Vincent Kartheiser products
Kartheiser was born in Minneapolis, Minnesota, the son of Janet Marie (née Gruyé) and James Ralph Kartheiser. The youngest of six children, he has four sisters, Andrea, Colette, Elise and Theresa, and a brother, Nathan.
Some of Kartheiser’s first acting experiences were on stage of Children's Theatre Company in Minneapolis, including roles in “Pippi Longstocking,” “Our Town,” “Dr. Seuss’ The 500 Hats of Bartholomew Cubbins,” and “Rebecca of Sunnybrook Farm.”
Kartheiser made his screen debut with a bit role in the 1993 film Untamed Heart, opposite Marisa Tomei and Christian Slater. Kartheiser found himself cast in mostly family fare, including The Indian in the Cupboard and the action-adventure drama Alaska, in which he starred opposite Thora Birch and Charlton Heston, whose son, Fraser Clarke Heston, directed the film. The film led to Kartheiser getting the lead role in Masterminds, playing opposite Patrick Stewart.
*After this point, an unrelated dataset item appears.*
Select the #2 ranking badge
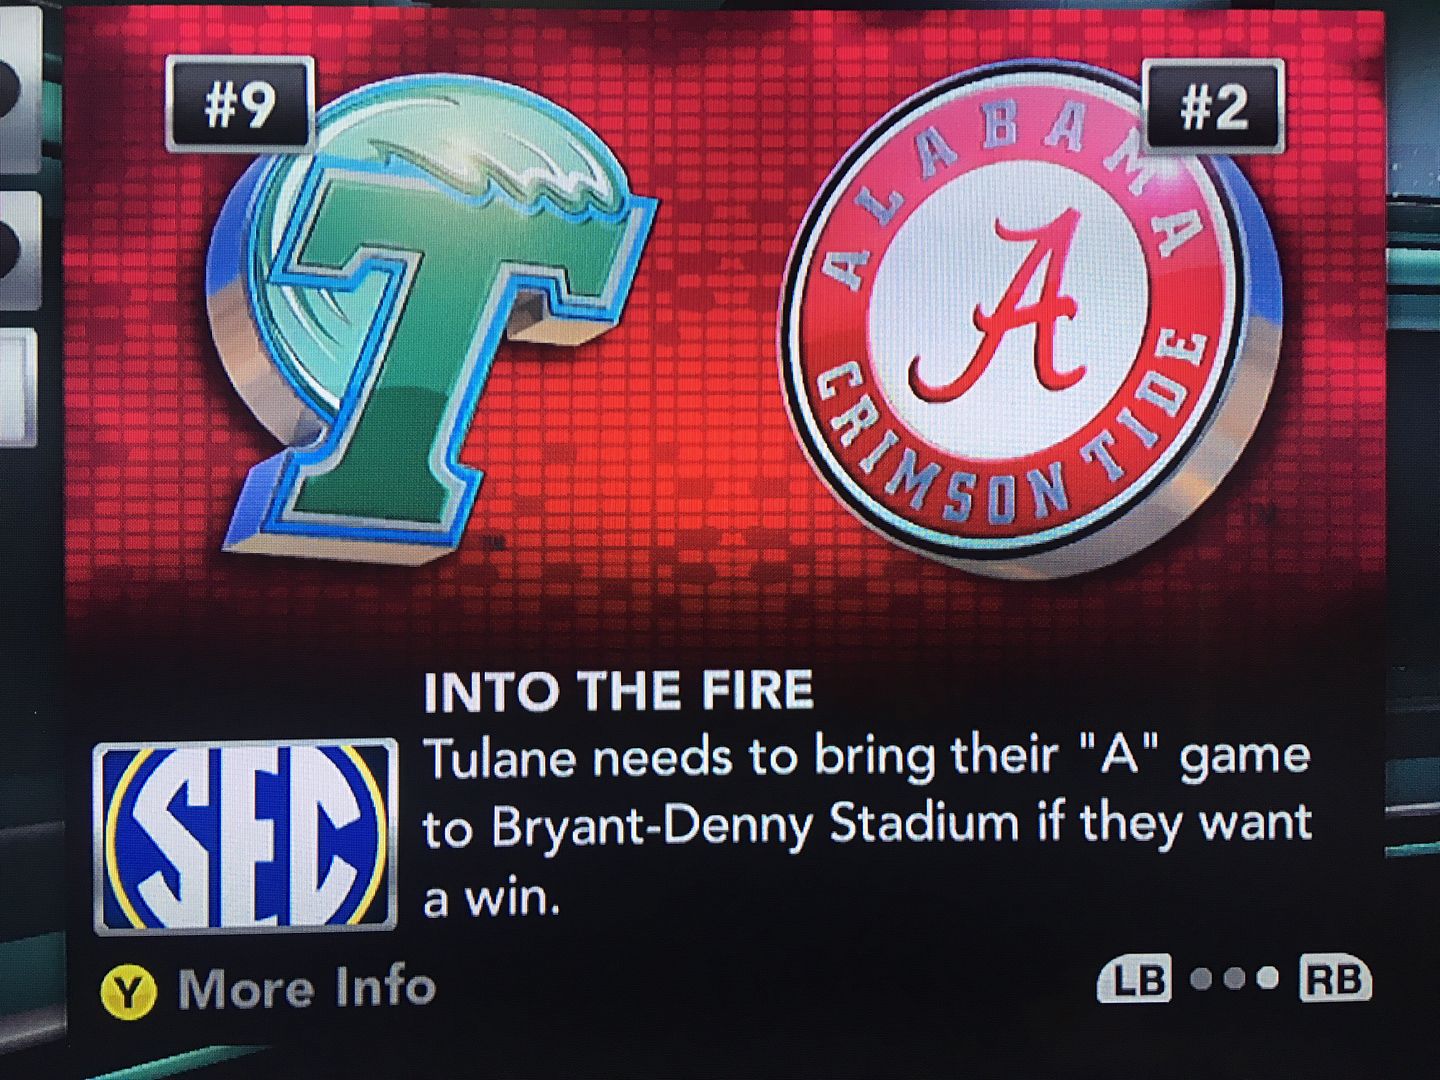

Kartheiser next portrayed Bobby, a drug-addicted, homeless street urchin in Larry Clark's Another Day in Paradise. Among his castmates were James Woods and Melanie Griffith. He also had two explicit sex scenes with Natasha Gregson, one of which was cut from the film in order to avoid an NC-17 rating. The film earned the young actor significant accolades, and he went on to appear in Strike! (later retitled All I Wanna Do), opposite Kirsten Dunst, Gaby Hoffmann, and Monica Keena, the last of whom co-starred with him again in his next project, Crime and Punishment in Suburbia.
Screened at the 2000 Sundance Film Festival, Crime and Punishment in Suburbia was a moody, updated take on Dostoyevsky's Crime and Punishment, set in a modern high school. Kartheiser later landed a regular role on the supernatural drama series Angel in 2002. He played Connor, the son of two vampires, Darla (Julie Benz) and the titular Angel (David Boreanaz). Upon returning to Los Angeles, Connor's gradually unraveling mental state was among the main focuses of the show's fourth season; he would make two more appearances during its final season.
Returning to film work, Kartheiser starred in the well-received coming-of-age drama Dandelion, which was shown at the 2004 Sundance Film Festival.
Since its 2007 debut, he has played the role of ambitious young ad man Pete Campbell in the television series Mad Men, on AMC.
Along with the rest of the cast of Mad Men, Kartheiser won the Screen Actors Guild Award for Outstanding Performance by an Ensemble in a Drama Series in 2009 and 2010.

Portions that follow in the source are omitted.